Source passage below:

Wednesday, October 11, 2017

Multiple Chronic Condition Measures

According to the Centers for Disease Control and Prevention (CDC), nearly 71 percent of total health care spending in the United States is associated with care for Americans with more than one chronic condition. One in four Americans has multiple chronic conditions (MCC) such as hypertension, arthritis, diabetes, depression, and lung disease. In 2011, the Centers for Medicare & Medicaid Services (CMS) found that Medicare beneficiaries with MCC were the heaviest users of healthcare services. For those with six or more chronic conditions, two-thirds were hospitalized during 2010 and they accounted for about half of Medicare spending on hospitalizations. However, very few measures existi that are specifically designed to evaluate the quality of care provided to this population of healthcare users.
Recognizing the importance of care for individuals with MCC, the U.S. Department of Health & Human Services (HHS) contracted with the National Quality Forum (NQF) to develop a measurement framework for persons with MCC. The NQF MCC Measurement Framework defined MCC as follows:
Persons with MCC are defined as having two or more concurrent chronic conditions that collectively have an adverse effect on health status, function, or quality of life and that require complex healthcare management, decision making, or coordination.
Though persons with MCC represent a growing proportion of society who use an increasingly greater amount of healthcare services, there are not enough existing quality measures to adequately promote best practices for the care of individuals with MCC. Current quality measures are largely based on performance standards derived from clinical practice guidelines for management of specific diseasesii. The randomized clinical trials used in clinical practice guideline development focus mainly on single diseases to produce robust guidance for specific disease treatments. Patients with MCC have often been excluded from the evidence-generating clinical trials that form the basis of many clinical practice guidelines.

End of Source passage.
Exercise data below:

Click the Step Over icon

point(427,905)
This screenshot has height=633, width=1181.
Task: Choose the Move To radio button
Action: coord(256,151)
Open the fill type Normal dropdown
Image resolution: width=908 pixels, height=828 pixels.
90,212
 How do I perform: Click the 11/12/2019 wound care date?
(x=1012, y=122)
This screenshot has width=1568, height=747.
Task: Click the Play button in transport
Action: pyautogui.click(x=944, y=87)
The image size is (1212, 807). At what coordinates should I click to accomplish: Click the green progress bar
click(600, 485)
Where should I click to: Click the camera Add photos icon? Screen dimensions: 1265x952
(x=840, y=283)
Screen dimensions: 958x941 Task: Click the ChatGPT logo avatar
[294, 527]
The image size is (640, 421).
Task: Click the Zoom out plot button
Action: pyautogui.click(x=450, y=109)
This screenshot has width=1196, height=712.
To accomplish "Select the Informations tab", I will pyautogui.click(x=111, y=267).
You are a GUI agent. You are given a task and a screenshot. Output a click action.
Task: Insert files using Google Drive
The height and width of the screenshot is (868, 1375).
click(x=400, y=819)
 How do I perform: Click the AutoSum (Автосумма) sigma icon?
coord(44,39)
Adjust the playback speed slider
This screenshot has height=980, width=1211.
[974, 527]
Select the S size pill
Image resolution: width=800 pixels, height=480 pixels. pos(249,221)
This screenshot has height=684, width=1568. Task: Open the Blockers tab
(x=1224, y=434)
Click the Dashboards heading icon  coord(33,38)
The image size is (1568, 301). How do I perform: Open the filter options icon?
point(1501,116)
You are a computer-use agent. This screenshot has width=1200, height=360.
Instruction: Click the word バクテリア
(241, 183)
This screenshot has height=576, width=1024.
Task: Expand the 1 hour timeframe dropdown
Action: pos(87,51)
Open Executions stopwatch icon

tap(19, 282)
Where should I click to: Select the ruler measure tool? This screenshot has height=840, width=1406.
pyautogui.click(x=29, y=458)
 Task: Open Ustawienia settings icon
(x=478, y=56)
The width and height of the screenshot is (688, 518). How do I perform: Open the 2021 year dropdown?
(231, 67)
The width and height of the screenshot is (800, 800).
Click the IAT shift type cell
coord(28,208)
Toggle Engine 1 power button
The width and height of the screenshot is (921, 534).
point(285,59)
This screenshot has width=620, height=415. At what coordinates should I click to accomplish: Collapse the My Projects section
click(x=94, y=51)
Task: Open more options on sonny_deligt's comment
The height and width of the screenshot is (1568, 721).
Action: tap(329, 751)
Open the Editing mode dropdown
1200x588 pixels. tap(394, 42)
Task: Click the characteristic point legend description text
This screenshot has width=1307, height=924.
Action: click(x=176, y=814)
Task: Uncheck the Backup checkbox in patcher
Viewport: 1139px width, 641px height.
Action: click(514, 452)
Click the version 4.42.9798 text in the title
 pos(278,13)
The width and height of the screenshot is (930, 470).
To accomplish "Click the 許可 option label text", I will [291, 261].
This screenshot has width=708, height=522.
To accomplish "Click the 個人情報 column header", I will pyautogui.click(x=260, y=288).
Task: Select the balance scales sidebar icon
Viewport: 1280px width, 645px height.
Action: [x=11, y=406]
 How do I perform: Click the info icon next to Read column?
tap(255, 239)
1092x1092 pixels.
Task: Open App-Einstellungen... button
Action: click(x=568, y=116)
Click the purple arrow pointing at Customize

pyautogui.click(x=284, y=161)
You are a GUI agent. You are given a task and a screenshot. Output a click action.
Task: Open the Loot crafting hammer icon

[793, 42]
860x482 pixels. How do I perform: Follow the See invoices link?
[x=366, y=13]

End of Exercise data.

- _What is being asked_:
Resume the passage on multiple chronic condition measures, picking up after its final sentence. The items play no part in this exercise.

- _Answer to this problem_:
Assessment of the quality of care provided to the MCC population should consider persons with two or more concurrent chronic conditions that require ongoing clinical, behavioral, or developmental care from members of the healthcare team and whose conditions act together to significantly increase the complexity of management and coordination of care—including, but not limited to, potential interactions between conditions and treatmentsiii.
Two examples of current MCC focused measures include: NQF 2606 and NQF 2888.
  • NQF 2606: Diabetes Care for People with Serious Mental Illness: Blood Pressure Control (<140/90 mm Hg), is an outcome measure focused on maintaining positive cardiovascular outcomes in individuals with both mental health conditions and diabetes.
  • While NQF 2888, Risk-Standardized Acute Admission Rates for Patients with Multiple Chronic Conditions, recognizes that individuals with MCC are at high risk for unplanned hospital admissions.
For future measure development, The NQF Framework identified that quality measures for persons with MCC should be guided by several principles. Quality measures should:
  • Promote collaborative care among providers
  • Consider various types of measures (an MCC measure is not a distinct type, it may be a structure, process, or outcome measure and is often crosscutting) that address appropriateness of care
  • Prioritize optimum outcomes that are jointly established by considering patient preferences
  • Address shared decision making
  • Assess care longitudinally
  • Be as inclusive as possible
  • Illuminate and track disparities through stratification and other approaches
  • Use risk adjustment for comparability (of outcome measures only) with caution, as it may obscure serious gaps in quality of care
  • Standardize inputs from multiple sources, particularly patient-reported data.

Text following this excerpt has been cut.